### [Dataset]
□ □ □ □
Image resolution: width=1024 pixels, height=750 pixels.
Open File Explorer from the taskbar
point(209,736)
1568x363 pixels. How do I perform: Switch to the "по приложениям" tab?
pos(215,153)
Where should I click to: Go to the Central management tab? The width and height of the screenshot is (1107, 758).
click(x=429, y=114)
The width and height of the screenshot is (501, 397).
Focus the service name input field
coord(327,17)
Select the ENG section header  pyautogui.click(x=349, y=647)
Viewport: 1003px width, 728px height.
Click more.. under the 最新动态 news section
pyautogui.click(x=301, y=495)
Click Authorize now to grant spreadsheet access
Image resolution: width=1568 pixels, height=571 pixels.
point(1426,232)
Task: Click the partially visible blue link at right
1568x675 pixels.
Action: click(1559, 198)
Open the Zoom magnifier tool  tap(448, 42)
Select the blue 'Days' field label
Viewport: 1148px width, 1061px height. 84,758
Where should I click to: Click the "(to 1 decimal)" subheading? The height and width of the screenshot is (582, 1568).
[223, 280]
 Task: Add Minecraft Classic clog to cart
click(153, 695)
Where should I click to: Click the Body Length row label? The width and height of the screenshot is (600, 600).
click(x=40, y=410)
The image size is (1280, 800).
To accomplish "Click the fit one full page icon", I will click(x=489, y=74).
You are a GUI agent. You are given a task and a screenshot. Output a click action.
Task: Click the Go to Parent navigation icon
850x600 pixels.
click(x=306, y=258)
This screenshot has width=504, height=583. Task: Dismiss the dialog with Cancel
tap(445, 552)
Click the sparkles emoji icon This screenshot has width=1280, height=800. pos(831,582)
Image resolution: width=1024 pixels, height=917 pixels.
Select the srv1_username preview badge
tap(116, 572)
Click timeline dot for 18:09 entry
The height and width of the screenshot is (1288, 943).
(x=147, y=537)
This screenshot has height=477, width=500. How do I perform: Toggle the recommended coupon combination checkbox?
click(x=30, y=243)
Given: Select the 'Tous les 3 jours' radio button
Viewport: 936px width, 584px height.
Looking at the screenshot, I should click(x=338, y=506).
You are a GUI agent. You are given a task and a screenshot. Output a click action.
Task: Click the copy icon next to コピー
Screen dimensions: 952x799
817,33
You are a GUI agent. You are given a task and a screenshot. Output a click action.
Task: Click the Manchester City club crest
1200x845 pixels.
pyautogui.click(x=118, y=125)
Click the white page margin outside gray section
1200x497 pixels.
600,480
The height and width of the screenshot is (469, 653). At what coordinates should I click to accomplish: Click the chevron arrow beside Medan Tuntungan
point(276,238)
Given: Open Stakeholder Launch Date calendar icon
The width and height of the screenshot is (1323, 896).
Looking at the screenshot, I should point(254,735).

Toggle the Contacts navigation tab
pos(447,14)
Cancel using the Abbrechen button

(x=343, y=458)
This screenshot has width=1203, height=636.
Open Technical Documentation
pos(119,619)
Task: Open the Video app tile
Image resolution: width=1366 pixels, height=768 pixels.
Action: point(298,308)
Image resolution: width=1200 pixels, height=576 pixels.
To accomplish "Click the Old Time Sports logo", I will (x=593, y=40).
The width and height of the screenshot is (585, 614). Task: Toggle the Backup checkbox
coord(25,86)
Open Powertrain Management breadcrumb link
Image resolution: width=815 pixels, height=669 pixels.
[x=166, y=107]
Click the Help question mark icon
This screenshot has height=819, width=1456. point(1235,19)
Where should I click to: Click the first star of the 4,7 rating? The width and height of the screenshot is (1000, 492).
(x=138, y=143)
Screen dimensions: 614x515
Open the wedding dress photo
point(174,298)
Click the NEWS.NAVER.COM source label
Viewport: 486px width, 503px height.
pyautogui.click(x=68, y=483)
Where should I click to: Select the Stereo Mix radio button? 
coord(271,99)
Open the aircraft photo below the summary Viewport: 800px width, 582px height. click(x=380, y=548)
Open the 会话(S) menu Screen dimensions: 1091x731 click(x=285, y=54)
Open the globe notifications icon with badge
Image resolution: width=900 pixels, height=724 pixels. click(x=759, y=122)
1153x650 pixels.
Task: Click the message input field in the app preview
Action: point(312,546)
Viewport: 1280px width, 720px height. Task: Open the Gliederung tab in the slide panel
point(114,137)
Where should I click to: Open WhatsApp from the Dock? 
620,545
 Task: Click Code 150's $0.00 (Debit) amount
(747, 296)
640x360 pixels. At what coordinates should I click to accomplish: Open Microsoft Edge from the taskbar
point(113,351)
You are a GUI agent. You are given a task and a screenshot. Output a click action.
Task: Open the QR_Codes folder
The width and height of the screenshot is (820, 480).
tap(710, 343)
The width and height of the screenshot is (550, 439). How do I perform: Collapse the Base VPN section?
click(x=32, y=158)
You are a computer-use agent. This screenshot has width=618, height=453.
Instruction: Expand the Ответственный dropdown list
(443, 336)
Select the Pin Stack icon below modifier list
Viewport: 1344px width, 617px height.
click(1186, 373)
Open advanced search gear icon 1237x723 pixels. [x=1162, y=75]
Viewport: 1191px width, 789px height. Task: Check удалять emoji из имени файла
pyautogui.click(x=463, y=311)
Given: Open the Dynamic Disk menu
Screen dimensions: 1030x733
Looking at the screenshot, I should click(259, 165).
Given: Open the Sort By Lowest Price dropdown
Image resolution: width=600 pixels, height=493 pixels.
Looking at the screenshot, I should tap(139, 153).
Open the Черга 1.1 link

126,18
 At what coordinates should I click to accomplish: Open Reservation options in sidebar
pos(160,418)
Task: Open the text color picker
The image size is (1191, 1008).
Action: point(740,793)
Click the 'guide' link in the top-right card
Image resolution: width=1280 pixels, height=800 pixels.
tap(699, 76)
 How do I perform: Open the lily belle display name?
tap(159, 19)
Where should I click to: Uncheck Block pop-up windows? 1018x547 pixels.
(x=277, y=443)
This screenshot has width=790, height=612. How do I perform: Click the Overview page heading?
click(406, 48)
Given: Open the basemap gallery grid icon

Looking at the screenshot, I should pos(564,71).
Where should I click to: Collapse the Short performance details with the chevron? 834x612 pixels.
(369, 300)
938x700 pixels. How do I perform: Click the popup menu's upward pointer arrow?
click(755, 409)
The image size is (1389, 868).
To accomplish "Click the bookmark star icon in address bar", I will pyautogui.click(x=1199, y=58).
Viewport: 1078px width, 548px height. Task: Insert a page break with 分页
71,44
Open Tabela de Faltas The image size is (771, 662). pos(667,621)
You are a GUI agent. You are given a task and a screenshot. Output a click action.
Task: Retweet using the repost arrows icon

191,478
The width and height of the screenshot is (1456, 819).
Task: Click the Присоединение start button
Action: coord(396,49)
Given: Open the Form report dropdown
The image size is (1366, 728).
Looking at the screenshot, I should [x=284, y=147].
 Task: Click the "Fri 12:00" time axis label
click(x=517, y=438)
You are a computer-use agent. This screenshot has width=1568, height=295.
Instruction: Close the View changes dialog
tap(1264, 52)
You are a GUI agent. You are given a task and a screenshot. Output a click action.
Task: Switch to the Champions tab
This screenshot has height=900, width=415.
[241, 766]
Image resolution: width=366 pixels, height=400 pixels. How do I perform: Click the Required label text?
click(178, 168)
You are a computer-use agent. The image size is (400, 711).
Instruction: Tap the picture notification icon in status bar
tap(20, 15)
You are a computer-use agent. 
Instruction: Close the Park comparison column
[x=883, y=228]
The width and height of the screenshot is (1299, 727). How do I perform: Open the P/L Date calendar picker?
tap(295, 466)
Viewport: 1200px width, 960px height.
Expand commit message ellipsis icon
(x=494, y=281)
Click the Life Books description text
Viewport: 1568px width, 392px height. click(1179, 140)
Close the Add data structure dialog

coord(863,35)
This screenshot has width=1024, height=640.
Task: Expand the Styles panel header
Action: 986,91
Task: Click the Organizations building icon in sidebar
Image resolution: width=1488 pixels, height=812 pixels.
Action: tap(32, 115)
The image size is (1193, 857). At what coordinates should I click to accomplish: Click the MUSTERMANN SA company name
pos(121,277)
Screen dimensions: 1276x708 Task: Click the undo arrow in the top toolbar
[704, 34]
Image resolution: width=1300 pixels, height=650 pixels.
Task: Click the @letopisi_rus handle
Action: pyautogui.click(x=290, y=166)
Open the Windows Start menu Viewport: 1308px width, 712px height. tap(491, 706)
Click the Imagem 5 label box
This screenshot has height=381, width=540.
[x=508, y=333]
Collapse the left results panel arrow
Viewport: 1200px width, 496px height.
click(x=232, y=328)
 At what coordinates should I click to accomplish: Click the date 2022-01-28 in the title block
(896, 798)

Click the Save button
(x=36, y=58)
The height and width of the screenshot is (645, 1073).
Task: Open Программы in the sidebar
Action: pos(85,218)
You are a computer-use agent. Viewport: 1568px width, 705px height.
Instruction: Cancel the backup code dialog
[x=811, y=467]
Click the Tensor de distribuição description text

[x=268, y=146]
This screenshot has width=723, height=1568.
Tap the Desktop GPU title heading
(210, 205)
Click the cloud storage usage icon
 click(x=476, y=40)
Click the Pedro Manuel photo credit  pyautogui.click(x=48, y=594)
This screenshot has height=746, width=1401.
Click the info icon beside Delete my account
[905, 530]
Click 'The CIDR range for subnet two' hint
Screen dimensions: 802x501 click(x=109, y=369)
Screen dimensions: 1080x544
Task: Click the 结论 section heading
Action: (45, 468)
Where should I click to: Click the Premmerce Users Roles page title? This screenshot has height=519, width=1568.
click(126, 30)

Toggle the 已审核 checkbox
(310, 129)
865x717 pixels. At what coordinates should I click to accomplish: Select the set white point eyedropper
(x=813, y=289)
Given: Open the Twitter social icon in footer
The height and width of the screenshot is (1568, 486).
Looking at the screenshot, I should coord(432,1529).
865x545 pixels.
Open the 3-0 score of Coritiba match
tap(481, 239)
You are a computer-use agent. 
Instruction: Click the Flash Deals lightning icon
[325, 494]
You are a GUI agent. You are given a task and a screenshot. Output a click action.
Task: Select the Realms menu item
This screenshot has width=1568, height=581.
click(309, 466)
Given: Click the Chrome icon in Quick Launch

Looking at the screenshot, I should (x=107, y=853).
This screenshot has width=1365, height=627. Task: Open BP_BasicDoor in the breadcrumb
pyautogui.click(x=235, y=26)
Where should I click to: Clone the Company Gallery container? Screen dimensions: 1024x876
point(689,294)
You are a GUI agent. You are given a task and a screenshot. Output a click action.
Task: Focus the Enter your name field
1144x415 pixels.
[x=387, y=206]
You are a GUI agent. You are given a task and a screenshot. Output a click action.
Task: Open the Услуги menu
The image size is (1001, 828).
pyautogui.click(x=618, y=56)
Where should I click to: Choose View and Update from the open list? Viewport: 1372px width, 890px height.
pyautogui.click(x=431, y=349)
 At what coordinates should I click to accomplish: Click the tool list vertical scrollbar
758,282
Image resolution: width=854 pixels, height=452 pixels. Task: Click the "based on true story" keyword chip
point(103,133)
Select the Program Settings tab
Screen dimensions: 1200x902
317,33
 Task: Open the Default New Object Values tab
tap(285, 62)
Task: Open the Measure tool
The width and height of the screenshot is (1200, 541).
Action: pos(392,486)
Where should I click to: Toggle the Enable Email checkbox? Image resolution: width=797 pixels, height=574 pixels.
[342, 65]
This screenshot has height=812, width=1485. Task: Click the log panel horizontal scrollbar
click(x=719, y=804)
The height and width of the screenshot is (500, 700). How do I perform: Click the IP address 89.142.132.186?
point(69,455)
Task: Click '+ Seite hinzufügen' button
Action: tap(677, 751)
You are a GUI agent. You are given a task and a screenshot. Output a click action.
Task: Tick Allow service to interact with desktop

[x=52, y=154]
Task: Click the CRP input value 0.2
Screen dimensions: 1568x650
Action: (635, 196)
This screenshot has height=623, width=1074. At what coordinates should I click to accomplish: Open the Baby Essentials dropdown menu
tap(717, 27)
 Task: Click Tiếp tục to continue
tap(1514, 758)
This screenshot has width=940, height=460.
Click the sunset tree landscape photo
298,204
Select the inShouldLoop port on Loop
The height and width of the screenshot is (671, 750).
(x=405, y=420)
□ □ □ □
### [Work to complete]
As listed above, the lines from the line with "Instruction: Click the" to the line with "Task: Open the Measure tool" are to be echoed exactly, with both ends included and nothing added.

### [Answer for the task]
Instruction: Click the Flash Deals lightning icon
[325, 494]
You are a GUI agent. You are given a task and a screenshot. Output a click action.
Task: Select the Realms menu item
This screenshot has width=1568, height=581.
click(309, 466)
Given: Click the Chrome icon in Quick Launch

Looking at the screenshot, I should (x=107, y=853).
This screenshot has width=1365, height=627. Task: Open BP_BasicDoor in the breadcrumb
pyautogui.click(x=235, y=26)
Where should I click to: Clone the Company Gallery container? Screen dimensions: 1024x876
point(689,294)
You are a GUI agent. You are given a task and a screenshot. Output a click action.
Task: Focus the Enter your name field
1144x415 pixels.
[x=387, y=206]
You are a GUI agent. You are given a task and a screenshot. Output a click action.
Task: Open the Услуги menu
The image size is (1001, 828).
pyautogui.click(x=618, y=56)
Where should I click to: Choose View and Update from the open list? Viewport: 1372px width, 890px height.
pyautogui.click(x=431, y=349)
 At what coordinates should I click to accomplish: Click the tool list vertical scrollbar
758,282
Image resolution: width=854 pixels, height=452 pixels. Task: Click the "based on true story" keyword chip
point(103,133)
Select the Program Settings tab
Screen dimensions: 1200x902
317,33
 Task: Open the Default New Object Values tab
tap(285, 62)
Task: Open the Measure tool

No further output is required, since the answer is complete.